In the last days of 2013, Business Week published a forecast of how Turkey’s economic future is likely to be affected by politics:

“While Erdogan looks set to survive the crisis, Turkey’s reputation as a stable, well-managed economy may not. Even before the corruption scandal began, the lira had been weakening as a result of the country’s increasing current-account deficit. Now that deficit is growing even larger as risk-averse foreign investors sell off Turkish debt at the fastest pace in two years. Adding to the unease, Erdogan and his allies have suggested they might be victims of a foreign plot by the US, which until now has enjoyed good relations with Turkey. The US Department of State has called the allegations 'disturbing.'”

The first two weeks of the new year have vindicated this forecast. Last week, I had a series of discussions with the top five names of Turkey’s banking sector and several business executives who are symbols of corporate Turkey. They all said, without exception, that they had never experienced such a period in their entire professional lives and were now unable to predict what might happen in the next 24 hours. They all noted that they could not have optimistic economic expectations for 2014.

One of them who said Turkey’s projected 2014 growth rate, which was downward adjusted to below 4% by economic decision-makers, won’t actually exceed 3%. According to his analysis, which is not shared with the public, the growth rate will stay around 2.5%.

Being a writer who has heard from one of the very top names of the country that anything below 4% will strain the economy and might even nourish political turmoil, I was deeply worried thinking about the consequences of a low 2.5% growth rate.

Turkey’s Western allies, especially the United States and the European Union, are worried about the rule of law in Turkey and government defiance of the independence of the judiciary. Such concerns will no doubt influence the economy.

I asked the titans and CEOs of Turkey’s banking sector and corporate Turkey this question: "If you were investors who have the means for foreign direct investments in Turkey or if you were portfolio investment owners who had brought hot money to Turkey, how would you react to reading daily reports by media outlets such as The Wall Street Journal, Bloomberg, Financial Times, Reuters, The New York Times and so on, of what is happening in Turkey?”

Their answer was simple: If we were thinking of providing foreign direct investment, we wouldn’t choose Turkey. If we were hot money owners, we would have repatriated our money.

Because those I spoke with were Turks, and moreover "truly patriotic Turks,” they would not take such action against their own land. Nevertheless, since they know best the mindsets of those with access to foreign direct investment and hot money, what they said was scary.
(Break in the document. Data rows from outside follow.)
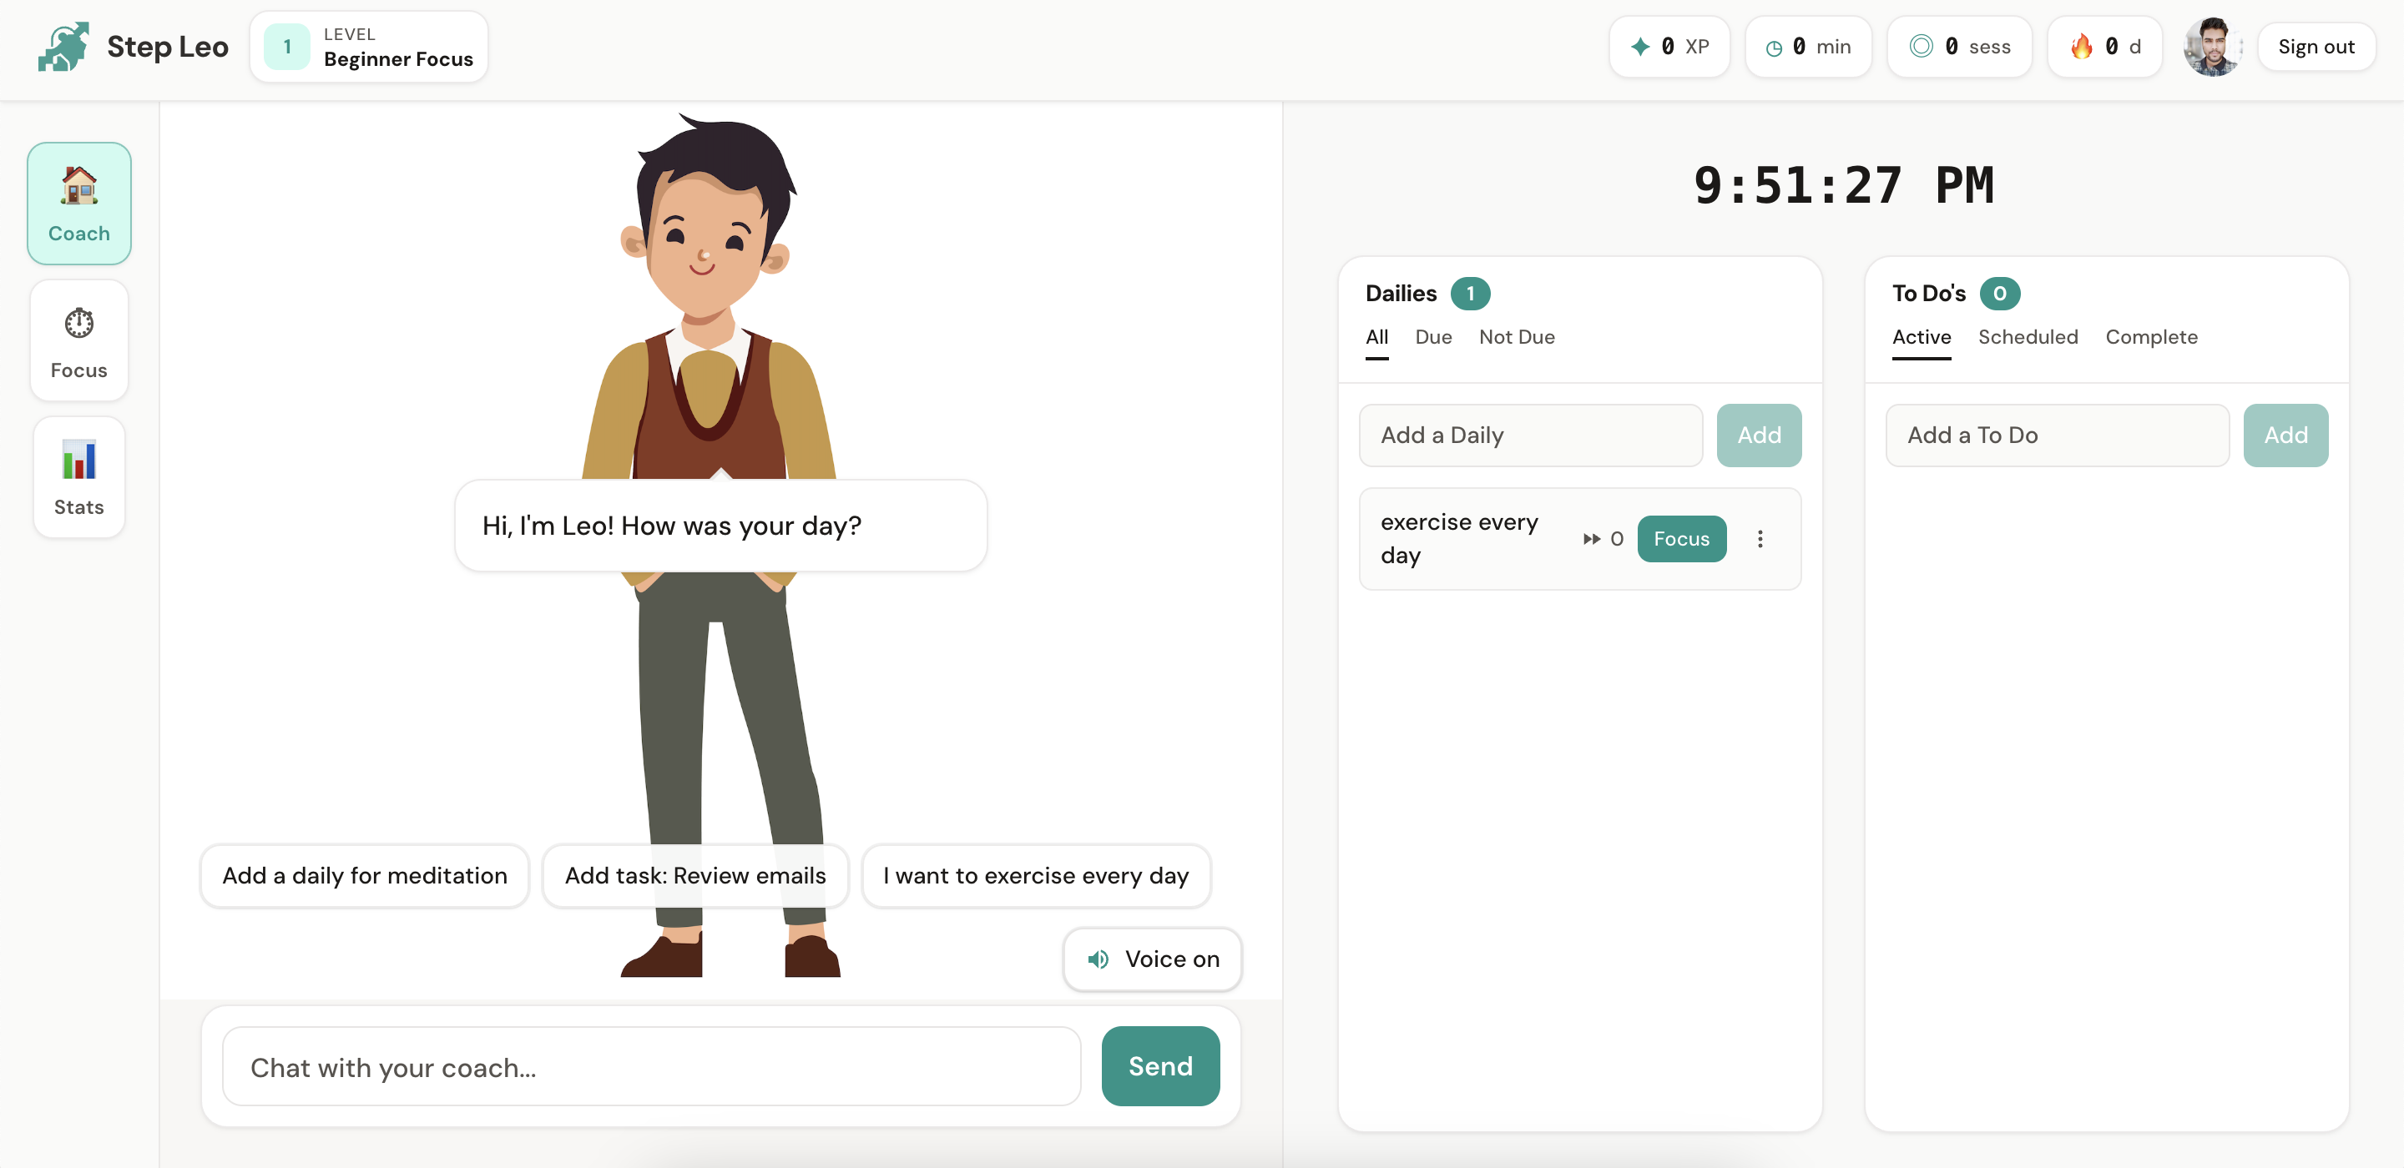Switch Dailies to Not Due tab

[x=1516, y=337]
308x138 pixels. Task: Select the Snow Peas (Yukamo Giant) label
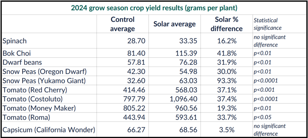(x=44, y=80)
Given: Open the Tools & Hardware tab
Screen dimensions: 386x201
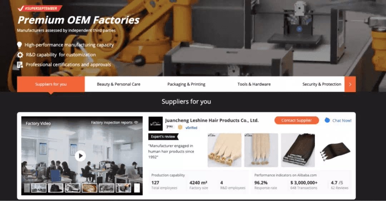Looking at the screenshot, I should (254, 84).
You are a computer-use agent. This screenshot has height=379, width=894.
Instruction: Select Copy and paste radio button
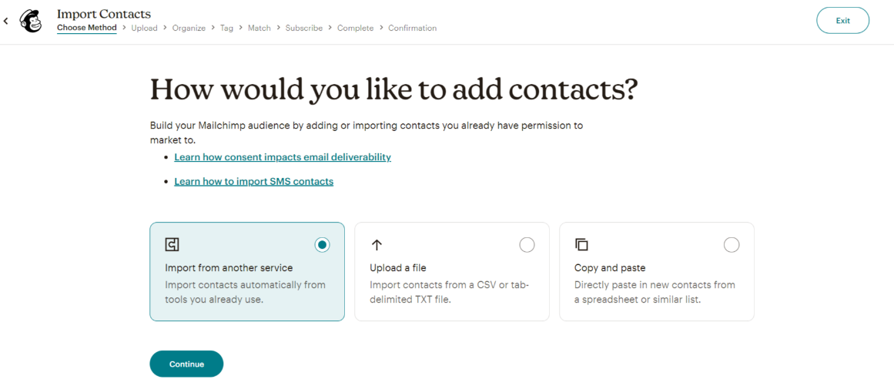732,245
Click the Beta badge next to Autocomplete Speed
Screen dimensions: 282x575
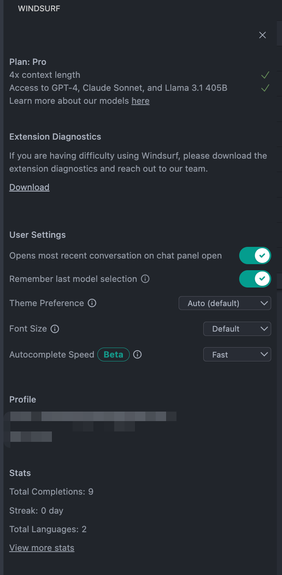[113, 355]
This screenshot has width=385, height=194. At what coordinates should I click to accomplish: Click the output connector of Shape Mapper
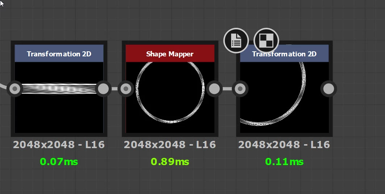pos(214,89)
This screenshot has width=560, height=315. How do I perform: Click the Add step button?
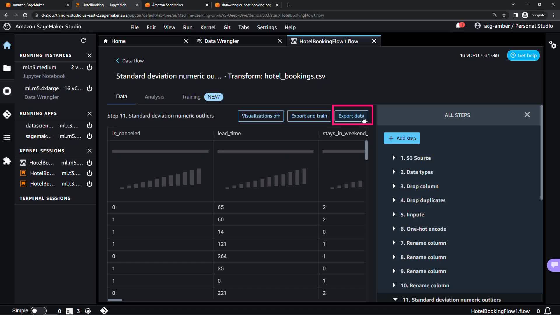click(x=402, y=138)
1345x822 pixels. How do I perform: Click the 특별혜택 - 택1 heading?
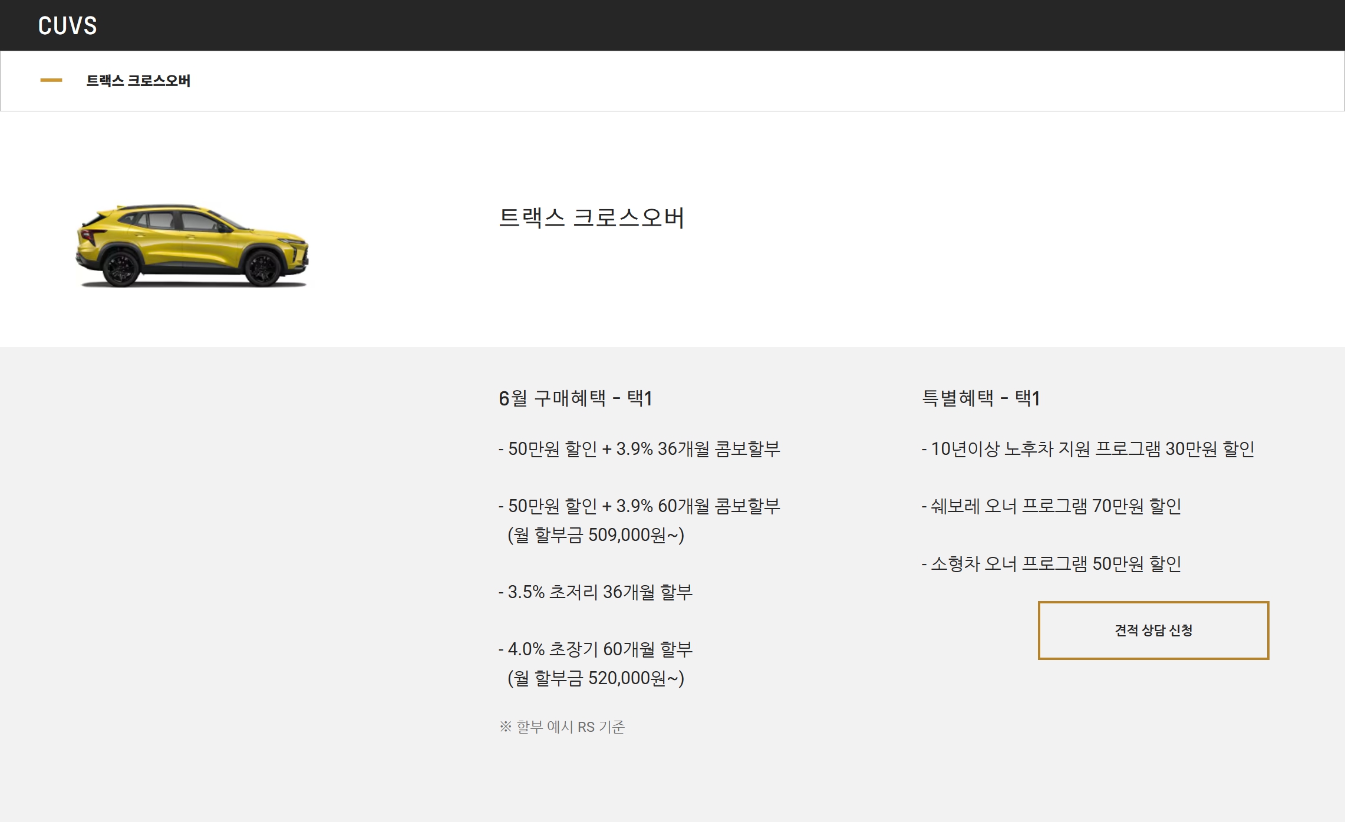pyautogui.click(x=981, y=398)
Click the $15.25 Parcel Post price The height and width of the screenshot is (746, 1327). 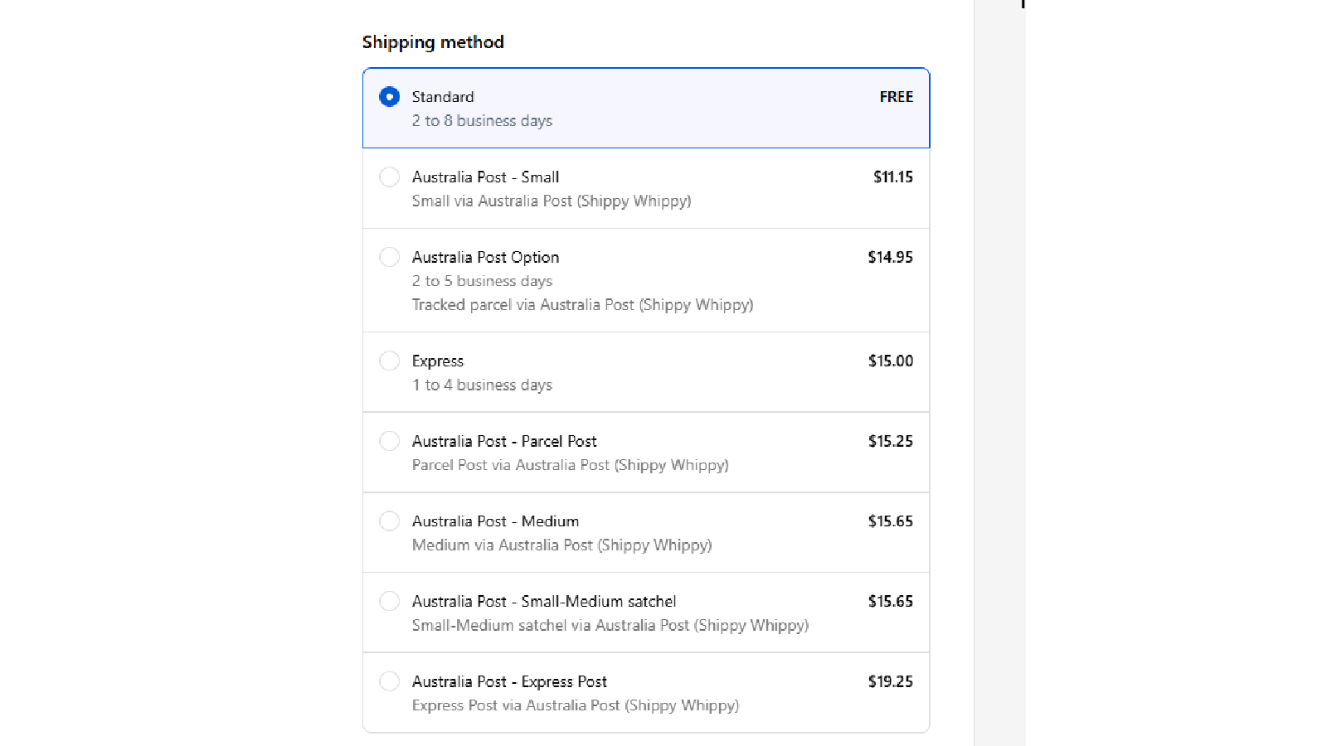pyautogui.click(x=891, y=441)
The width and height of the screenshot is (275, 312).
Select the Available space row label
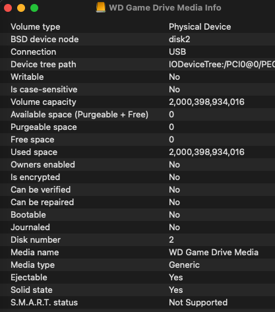click(80, 115)
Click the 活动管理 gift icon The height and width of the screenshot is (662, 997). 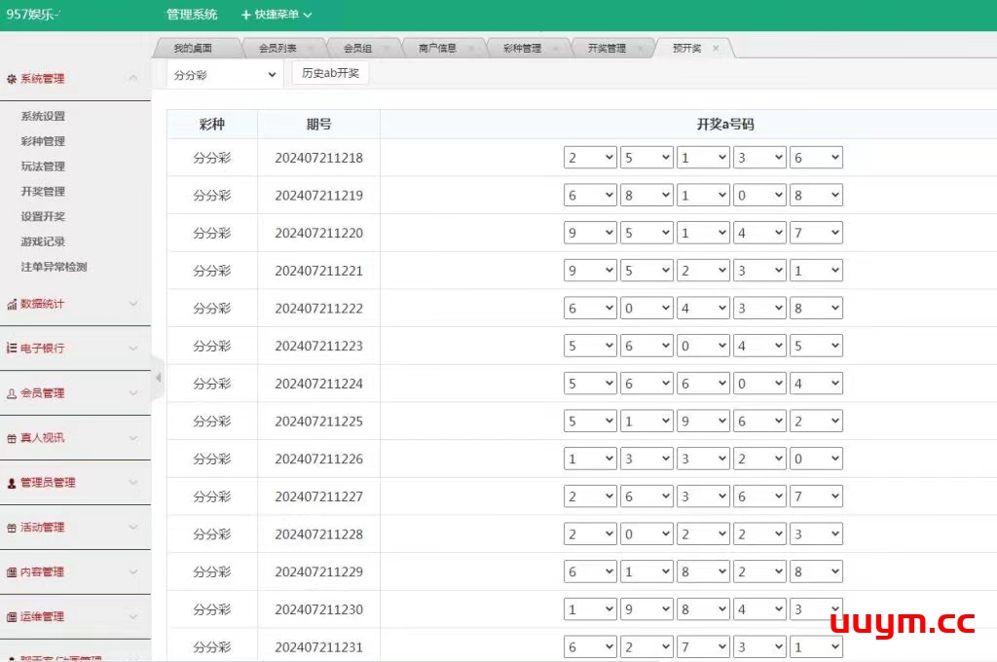(12, 528)
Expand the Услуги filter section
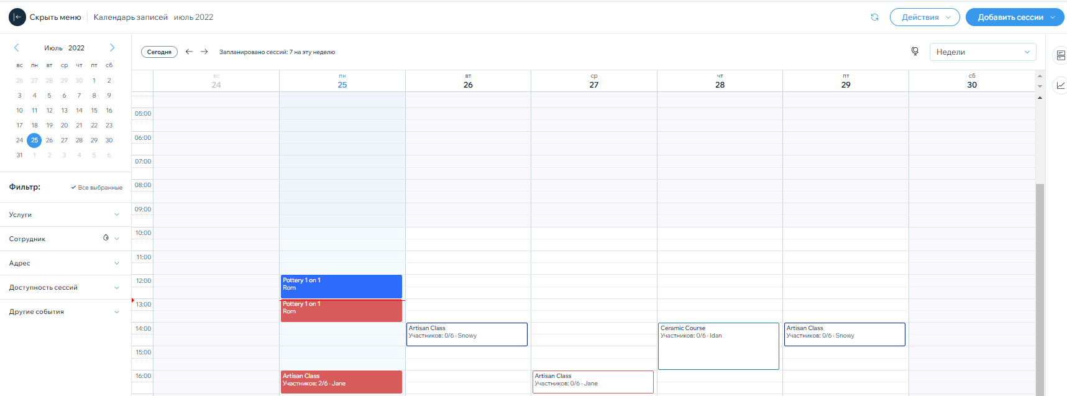Viewport: 1067px width, 396px height. [x=116, y=214]
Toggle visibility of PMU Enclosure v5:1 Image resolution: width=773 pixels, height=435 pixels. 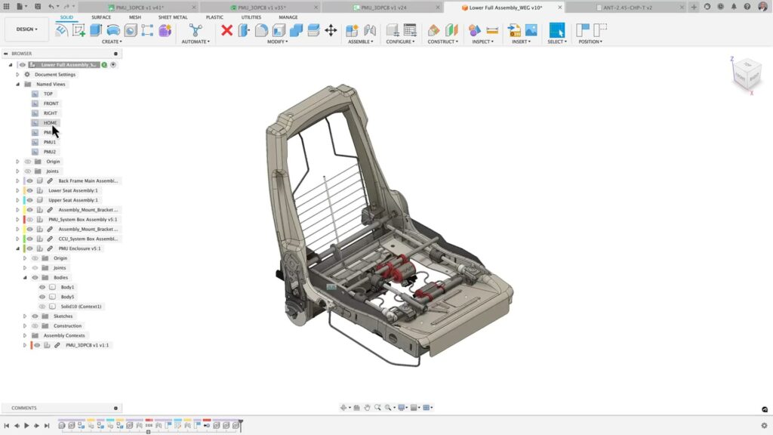click(31, 248)
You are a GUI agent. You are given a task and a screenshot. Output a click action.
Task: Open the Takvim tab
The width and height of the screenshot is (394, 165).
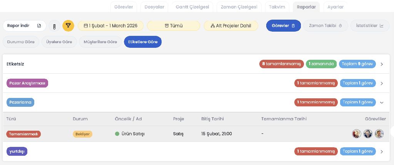pos(277,7)
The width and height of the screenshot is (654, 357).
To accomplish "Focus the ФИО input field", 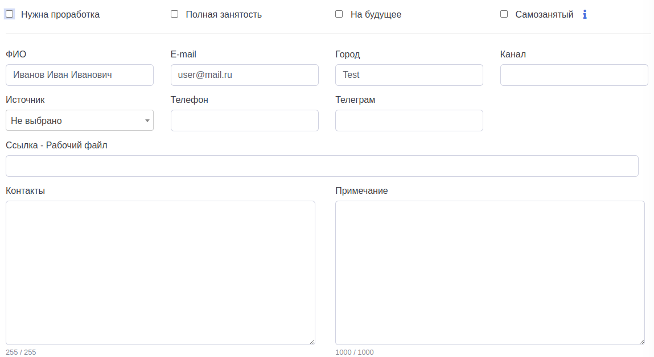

The world already is aware of where the situation may be heading. This is why I am one of those who was not surprised by reading these lines from the Guardian:

"But Turkey's political stability, until recently the country's most prized asset, is in peril after the eruption of a corruption scandal that led to the resignation of four cabinet ministers and, some say, may unseat the prime minister. It followed a summer of street unrest that also shook Erdogan's international credibility.

Of course, Erdogan and his aides are aware of such assessments. For them such judgments are self-fulfilling prophecies. They cite such opinions as evidence of an “international conspiracy” they claim Turkey is facing and appeal to Turkish public opinion with xenophobic nationalist discourse to help consolidate their power.

At this point, we can understand why Erdogan suddenly declared that Turkey has no ambition of becoming a global and regional power. After years boasting precisely the opposite of what he just said in Japan, Erdogan’s new line is an effort to recalibrate the policies that he had introduced. Erdogan now feels compelled to recalibrate many issues, including foreign policy and Turkey’s image.

The Jan. 4 issue of The Economist had an article about Turkey headlined “No longer a shining example.” One can now perhaps write an article about Erdogan under this headline: "Erdogan: A shining example of metamorphosis — from an asset to a liability for Turkey."